3.4. Postreactivation Complex
After breaking the bond with serine, the organophosphorus fragment is transferred to the reactivator, forming a stable complex. From the point of view of the reactivation process, the OP-oxime complex (POX) should not have affinity to the binding site [19]. This would indicate a low potential of such a complex acting as an enzyme inhibitor and allow for its rapid dissociation from the binding site. For the purpose of our research, we prepared a number of oxime-OP complexes that we then docked to the AChE and BuChE active sites to examine their arrangement and possible inhibitory potential.

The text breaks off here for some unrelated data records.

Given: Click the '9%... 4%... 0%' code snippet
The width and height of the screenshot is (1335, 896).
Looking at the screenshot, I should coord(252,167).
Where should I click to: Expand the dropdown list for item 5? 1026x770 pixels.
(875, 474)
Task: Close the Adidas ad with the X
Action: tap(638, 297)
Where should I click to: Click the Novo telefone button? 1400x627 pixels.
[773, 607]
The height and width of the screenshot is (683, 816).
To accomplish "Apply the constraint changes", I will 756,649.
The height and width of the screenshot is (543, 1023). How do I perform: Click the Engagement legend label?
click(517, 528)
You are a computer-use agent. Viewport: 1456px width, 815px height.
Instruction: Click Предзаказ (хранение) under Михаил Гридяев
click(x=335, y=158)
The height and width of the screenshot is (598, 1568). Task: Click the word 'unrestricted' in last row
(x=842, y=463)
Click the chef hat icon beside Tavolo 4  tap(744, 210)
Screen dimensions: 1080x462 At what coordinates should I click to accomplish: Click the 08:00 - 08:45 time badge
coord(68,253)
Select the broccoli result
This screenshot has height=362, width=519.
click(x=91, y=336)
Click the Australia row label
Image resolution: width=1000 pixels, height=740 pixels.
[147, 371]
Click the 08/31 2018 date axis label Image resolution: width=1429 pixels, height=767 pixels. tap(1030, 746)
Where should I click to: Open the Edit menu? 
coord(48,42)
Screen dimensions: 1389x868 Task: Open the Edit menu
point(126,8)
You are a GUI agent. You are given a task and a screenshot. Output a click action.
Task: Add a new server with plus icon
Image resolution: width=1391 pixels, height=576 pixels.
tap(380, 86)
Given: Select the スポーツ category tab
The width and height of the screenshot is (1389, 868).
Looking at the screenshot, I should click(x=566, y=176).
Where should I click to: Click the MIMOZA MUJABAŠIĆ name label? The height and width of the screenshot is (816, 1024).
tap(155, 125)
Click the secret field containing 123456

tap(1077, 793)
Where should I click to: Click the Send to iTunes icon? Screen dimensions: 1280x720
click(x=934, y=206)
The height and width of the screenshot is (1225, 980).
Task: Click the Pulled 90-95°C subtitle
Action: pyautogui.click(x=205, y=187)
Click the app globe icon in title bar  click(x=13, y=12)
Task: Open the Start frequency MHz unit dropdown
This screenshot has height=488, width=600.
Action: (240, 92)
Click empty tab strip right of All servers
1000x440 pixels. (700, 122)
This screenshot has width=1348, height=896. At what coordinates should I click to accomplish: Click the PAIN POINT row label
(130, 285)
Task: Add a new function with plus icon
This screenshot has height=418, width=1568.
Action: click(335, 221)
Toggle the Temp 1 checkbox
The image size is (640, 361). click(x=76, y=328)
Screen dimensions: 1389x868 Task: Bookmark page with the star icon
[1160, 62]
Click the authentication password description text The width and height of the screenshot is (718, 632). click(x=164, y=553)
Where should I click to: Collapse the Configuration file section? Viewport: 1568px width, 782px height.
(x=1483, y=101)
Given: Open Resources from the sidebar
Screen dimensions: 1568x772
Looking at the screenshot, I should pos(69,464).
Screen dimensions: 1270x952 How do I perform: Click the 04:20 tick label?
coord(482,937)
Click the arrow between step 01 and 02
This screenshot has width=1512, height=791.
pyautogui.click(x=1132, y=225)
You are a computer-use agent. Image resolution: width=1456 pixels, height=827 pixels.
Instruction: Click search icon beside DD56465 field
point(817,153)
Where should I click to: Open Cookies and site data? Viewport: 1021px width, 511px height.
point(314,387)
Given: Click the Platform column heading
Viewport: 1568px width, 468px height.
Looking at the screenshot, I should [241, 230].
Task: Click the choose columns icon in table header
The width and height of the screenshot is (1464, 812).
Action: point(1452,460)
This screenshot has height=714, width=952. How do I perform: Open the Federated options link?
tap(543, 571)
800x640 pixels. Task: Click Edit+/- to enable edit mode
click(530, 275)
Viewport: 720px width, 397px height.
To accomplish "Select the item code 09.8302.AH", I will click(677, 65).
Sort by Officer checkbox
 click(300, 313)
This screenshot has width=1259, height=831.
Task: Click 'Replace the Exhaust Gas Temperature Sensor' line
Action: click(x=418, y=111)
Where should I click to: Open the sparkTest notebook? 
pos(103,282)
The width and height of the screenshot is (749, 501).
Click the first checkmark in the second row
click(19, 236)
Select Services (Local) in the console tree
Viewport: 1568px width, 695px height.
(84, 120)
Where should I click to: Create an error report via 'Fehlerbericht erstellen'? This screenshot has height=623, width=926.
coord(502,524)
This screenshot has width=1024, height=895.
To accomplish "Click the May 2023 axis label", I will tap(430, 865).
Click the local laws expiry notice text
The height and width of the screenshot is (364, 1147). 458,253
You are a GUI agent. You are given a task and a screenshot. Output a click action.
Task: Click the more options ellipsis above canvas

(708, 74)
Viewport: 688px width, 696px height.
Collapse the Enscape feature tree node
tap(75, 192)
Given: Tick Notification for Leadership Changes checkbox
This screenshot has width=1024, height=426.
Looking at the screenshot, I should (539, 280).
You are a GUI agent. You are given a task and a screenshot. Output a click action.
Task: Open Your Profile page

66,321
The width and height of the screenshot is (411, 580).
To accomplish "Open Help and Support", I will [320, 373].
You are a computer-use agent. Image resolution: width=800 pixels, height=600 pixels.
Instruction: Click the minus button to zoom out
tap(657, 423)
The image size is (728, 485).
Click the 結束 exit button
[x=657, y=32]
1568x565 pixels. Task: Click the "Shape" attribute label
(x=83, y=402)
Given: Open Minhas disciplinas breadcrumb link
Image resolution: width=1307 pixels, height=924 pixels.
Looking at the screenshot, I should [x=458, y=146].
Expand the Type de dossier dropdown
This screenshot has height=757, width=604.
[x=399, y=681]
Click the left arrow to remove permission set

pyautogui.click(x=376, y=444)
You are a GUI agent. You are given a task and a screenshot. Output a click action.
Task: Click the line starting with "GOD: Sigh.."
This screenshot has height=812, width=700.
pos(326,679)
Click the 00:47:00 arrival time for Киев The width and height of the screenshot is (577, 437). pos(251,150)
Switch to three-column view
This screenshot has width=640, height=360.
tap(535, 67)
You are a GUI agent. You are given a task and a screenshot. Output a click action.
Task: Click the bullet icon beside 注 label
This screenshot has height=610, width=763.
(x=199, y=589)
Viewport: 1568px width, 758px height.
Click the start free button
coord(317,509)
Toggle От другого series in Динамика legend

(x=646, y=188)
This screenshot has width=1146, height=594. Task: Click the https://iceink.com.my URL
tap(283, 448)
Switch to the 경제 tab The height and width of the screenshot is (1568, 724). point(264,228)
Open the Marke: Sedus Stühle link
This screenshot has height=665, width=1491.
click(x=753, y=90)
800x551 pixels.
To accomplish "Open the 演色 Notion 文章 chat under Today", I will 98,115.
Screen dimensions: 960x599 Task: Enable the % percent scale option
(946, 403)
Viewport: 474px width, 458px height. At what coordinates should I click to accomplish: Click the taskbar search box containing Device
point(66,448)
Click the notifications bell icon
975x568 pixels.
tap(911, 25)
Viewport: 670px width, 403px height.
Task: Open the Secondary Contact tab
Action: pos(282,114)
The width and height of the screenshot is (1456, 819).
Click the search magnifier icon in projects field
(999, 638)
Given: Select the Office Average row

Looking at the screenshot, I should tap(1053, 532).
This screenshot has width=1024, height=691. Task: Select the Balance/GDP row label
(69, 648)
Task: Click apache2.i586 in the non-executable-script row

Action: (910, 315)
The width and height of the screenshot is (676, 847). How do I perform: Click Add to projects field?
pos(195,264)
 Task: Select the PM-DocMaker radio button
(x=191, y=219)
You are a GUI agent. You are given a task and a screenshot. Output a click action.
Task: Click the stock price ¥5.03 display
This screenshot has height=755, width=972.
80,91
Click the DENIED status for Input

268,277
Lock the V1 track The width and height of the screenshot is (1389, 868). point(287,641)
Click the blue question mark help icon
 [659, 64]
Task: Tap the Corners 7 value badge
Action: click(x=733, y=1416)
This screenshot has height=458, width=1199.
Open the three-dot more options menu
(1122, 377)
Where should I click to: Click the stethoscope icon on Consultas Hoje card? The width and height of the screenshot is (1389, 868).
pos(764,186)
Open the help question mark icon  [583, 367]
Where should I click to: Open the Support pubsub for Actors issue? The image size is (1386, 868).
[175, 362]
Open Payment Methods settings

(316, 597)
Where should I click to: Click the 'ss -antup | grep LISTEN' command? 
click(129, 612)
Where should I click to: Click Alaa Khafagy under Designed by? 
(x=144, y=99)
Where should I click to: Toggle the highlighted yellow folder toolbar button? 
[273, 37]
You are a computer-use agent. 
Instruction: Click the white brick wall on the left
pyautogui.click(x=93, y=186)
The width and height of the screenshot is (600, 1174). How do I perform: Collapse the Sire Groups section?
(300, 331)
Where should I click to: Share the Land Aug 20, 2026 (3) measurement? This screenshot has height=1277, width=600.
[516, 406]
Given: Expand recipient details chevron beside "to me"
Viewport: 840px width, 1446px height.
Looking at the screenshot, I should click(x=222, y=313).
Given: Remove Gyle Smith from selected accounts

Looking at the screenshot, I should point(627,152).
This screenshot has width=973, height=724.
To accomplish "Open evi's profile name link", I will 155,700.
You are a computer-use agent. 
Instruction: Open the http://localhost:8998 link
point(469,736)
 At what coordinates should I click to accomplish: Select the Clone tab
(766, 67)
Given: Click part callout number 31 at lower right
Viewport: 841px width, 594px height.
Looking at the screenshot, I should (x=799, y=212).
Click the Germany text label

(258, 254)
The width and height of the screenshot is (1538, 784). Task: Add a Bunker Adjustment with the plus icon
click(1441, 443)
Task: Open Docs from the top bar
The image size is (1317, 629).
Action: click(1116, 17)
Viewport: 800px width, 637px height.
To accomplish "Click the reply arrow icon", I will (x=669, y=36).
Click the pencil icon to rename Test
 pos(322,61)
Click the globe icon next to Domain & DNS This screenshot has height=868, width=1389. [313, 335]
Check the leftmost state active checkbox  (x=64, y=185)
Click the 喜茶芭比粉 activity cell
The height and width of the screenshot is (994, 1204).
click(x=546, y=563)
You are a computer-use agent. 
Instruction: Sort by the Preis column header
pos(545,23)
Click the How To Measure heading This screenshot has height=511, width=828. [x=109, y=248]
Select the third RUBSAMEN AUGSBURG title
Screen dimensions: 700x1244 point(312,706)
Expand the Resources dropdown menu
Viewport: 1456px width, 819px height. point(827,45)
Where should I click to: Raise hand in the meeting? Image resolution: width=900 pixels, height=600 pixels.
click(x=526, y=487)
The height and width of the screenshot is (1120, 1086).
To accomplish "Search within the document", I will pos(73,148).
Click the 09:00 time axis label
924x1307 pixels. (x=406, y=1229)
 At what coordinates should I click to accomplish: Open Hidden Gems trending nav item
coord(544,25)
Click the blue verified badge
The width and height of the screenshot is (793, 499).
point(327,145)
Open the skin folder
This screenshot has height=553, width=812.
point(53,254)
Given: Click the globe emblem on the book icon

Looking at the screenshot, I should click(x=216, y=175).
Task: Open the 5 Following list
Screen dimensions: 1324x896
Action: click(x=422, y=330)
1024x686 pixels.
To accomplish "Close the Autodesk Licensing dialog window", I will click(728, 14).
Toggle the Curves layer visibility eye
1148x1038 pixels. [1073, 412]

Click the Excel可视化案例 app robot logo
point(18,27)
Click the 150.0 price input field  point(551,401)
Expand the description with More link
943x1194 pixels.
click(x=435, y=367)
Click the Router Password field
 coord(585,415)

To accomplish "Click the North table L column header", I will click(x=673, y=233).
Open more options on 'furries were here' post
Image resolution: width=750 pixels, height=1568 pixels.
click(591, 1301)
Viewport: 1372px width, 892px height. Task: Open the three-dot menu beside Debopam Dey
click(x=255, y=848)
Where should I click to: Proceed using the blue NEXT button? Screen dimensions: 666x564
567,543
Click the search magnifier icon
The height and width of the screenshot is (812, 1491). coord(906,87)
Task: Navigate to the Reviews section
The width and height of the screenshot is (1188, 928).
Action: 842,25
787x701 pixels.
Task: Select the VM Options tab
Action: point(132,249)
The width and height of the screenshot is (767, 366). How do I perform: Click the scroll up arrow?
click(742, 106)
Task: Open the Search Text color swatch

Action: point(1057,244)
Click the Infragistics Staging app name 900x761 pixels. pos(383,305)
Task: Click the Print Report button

Among the poses obtained as a result of the docking of the sarin-oxime and tabun-oxime complexes to AChE, two clusters can be distinguished. In the first cluster, the poses were arranged such that the OP moiety remained at the catalytic site. The other cluster revealed an arrangement in which the pyridinium moiety not connected with the organophosphorus moiety was located at the catalytic site, whereas the sarin or tabun group was directed towards the outside of the narrow gorge. The best scored poses of the sarin-2-PAM conjugate belonged to the first cluster. Visual inspection showed that the phosphoryl oxygen atom of sarin was directed towards the oxyanion hole, while the pyridinium ring of 2-PAM (Supplementary Materials Figure S13) interacted with the aromatic ring of Tyr124 through cation-π and π-π stacking. The best rated results of sarin-HI-6 obtained in docking to AChE could be divided into two clusters. In the first cluster, we observed that the phosphoryl oxygen atom of sarin was adjacent to the oxyanion hole. However, the OP moiety did not create any interactions. The oxime component of the complex created cation-π and π-π stacking with Tyr341 and Trp286 via the pyridinium ring (Figure 7). Other sarin-oxime conjugates revealed coherent poses that belonged to the second cluster (Supplementary Materials Figures S14–S16).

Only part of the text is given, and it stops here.